The Shapiro-Wilk normality test can be used to determine if a sample came from a normally distributed population
Usage
shapiro.test(x)
Arguments
x → numeric vector of data values
Notes
Examples
library(datasets)
# mtcars contains data about the design and performance of 32 different cars (1973 models)
# histogram of MPG
hist(mtcars$mpg, breaks = 10)
# Shapiro wilk test
shapiro.test(mtcars$mpg)
##
## Shapiro-Wilk normality test
##
## data: mtcars$mpg
## W = 0.94756, p-value = 0.1229
\(~\)
Variance is the average distance from the mean
Usage
var(x, na.rm = TRUE)
Arguments
x → numeric vector of data values
na.rm = TRUE → argument needed to excluding NA values when calculating variance
NA’s are present, excluding this argument will return a variance = NAExamples
library(palmerpenguins)
# isolate adelie penguins
adelie = penguins[which(penguins$species == "Adelie"), ]
# variance of bill depth
var(adelie$bill_depth_mm, na.rm = TRUE)
## [1] 1.480237
\(~\)
Square root of variance
Usage
sd(x, na.rm = TRUE)
Arguments
x → numeric vector of data values
na.rm = TRUE → argument needed to excluding NA values when calculating variance
NA’s are present, excluding this argument will return a variance = NAExamples
# standard deviation of adelie bill depth
sd(adelie$bill_depth_mm, na.rm = TRUE)
## [1] 1.21665
\(~\)
Usage
cov(x, y, use = "complete.obs")
Arguments
x → numeric vector of data values
y → numeric vector of data values equivalent in size to x
use = "complete.obs" → tells R to only calculate results with complete observations, aka no missing values or NAs
Examples
# covariance between bill depth and bill length
cov(penguins$bill_depth_mm, penguins$bill_length_mm, use = "complete.obs")
## [1] -2.534234
\(~\)
Normalized covariance
Usage
cor(x, y, use = "complete.obs")
Arguments
`x → numeric vector of data values
y → numeric vector of data values equivalent in size to x
use = "complete.obs" → tells R to only calculate results with complete observations, aka no missing values or NAs
Examples
# correlation between bill depth and bill length
cor(penguins$bill_depth_mm, penguins$bill_length_mm, use = "complete.obs")
## [1] -0.2350529
There is one function that can be used to perform either a paired or unpaired t-test
Usage
t.test(x, y, paired = TRUE)
Arguments
`x → numeric vector of data values
y → numeric vector of data values equivalent in size to x
paired = TRUE → determines if t-test is paired or unpaired
paired = FALSE for an unpaired t-testExamples
Unpaired T-Test
# isolate adelie pengiuns
adelie = penguins[which(penguins$species == "Adelie"), ]

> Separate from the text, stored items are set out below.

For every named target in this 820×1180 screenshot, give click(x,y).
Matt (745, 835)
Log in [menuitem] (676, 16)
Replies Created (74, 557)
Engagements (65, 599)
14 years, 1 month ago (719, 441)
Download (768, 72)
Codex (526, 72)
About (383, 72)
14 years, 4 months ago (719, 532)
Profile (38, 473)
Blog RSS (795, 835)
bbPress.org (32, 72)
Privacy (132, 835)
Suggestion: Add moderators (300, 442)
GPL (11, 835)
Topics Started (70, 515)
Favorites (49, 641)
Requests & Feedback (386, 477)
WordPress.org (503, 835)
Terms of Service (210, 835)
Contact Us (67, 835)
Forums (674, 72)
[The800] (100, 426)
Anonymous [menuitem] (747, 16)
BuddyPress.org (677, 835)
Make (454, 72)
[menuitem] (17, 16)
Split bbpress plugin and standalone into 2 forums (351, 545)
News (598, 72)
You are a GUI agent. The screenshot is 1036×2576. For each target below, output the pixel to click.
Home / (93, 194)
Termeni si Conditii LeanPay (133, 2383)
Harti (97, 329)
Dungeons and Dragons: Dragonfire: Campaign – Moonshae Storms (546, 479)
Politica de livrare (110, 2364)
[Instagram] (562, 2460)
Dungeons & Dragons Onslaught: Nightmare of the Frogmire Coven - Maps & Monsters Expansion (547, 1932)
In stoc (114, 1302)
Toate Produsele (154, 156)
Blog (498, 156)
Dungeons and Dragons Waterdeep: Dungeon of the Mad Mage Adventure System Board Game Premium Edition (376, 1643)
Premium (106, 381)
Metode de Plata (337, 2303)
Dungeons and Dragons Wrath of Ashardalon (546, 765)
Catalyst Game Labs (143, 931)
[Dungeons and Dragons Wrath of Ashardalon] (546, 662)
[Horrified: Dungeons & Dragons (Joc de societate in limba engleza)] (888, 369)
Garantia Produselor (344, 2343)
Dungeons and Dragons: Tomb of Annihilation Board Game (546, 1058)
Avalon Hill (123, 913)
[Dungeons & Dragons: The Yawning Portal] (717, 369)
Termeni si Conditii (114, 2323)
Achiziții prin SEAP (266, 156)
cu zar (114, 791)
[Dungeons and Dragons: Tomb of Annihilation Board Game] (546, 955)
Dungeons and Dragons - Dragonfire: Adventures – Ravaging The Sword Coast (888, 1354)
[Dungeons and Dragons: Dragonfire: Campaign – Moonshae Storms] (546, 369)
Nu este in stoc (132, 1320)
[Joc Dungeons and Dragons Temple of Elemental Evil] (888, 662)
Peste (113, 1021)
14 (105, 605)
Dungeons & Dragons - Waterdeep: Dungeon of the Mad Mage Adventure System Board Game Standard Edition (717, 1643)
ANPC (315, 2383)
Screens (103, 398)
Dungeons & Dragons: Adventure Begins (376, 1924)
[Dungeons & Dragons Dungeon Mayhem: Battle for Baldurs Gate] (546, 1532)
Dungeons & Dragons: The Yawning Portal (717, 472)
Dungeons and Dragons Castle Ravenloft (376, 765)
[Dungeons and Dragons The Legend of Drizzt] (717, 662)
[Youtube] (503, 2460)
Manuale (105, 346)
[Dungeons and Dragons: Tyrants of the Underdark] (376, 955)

# isolate male adelie penguins
adelie_males = adelie[which(adelie$sex == "male"), ]
# repeat with gentoo penguins
gentoo = penguins[which(penguins$species == "Gentoo"), ]
gentoo_males = gentoo[which(gentoo$sex == "male"), ]
# unpaired t test between
t.test(adelie_males$body_mass_g, gentoo_males$body_mass_g, paired = FALSE)
##
## Welch Two Sample t-test
##
## data: adelie_males$body_mass_g and gentoo_males$body_mass_g
## t = -25.262, df = 131.18, p-value < 2.2e-16
## alternative hypothesis: true difference in means is not equal to 0
## 95 percent confidence interval:
## -1554.211 -1328.475
## sample estimates:
## mean of x mean of y
## 4043.493 5484.836
Paired T-Test
This example compares the average weight of the males in a penguin colony across two years
# set up data
male_colony_weights_2008 = c(4850, 5300, 4400, 5000, 4900, 5050, 4200, 5300, 4400, 5650, 4700, 4450, 3950, 5700)
male_colony_weights_2009 = c(4600, 5300, 4875, 5550, 4950, 5400, 4750, 5650, 4850, 5200, 4925, 5000, 4725, 5350)
# paired t-test
t.test(male_colony_weights_2008, male_colony_weights_2009, paired = TRUE)
##
## Paired t-test
##
## data: male_colony_weights_2008 and male_colony_weights_2009
## t = -2.3166, df = 13, p-value = 0.03748
## alternative hypothesis: true difference in means is not equal to 0
## 95 percent confidence interval:
## -452.07743 -15.77971
## sample estimates:
## mean of the differences
## -233.9286
ANOVA is used to compare different group means to determine if there is a significant difference. The process of performing an ANOVA in R has a few steps, but all revolve around the use of the aov() funciton.
Usage
aov(var1 ~ var2, data = data_frame)
Arguments
var1 and var2 → column names of the variables of interest
data_frame → dataframe that contains the columns used in the model
Example
Step 1: Create an ANOVA variable in R
Similarly to how we had to create a linear model variable, we have to create an ANOVA variable in R. For this example I will be using a dataset of insect sprays, where the dataframe contains counts of insect in agricultural experimental units treated with different insecticides.
# create ANOVA object
Insect_ANOVA = aov(count ~ spray, data = InsectSprays)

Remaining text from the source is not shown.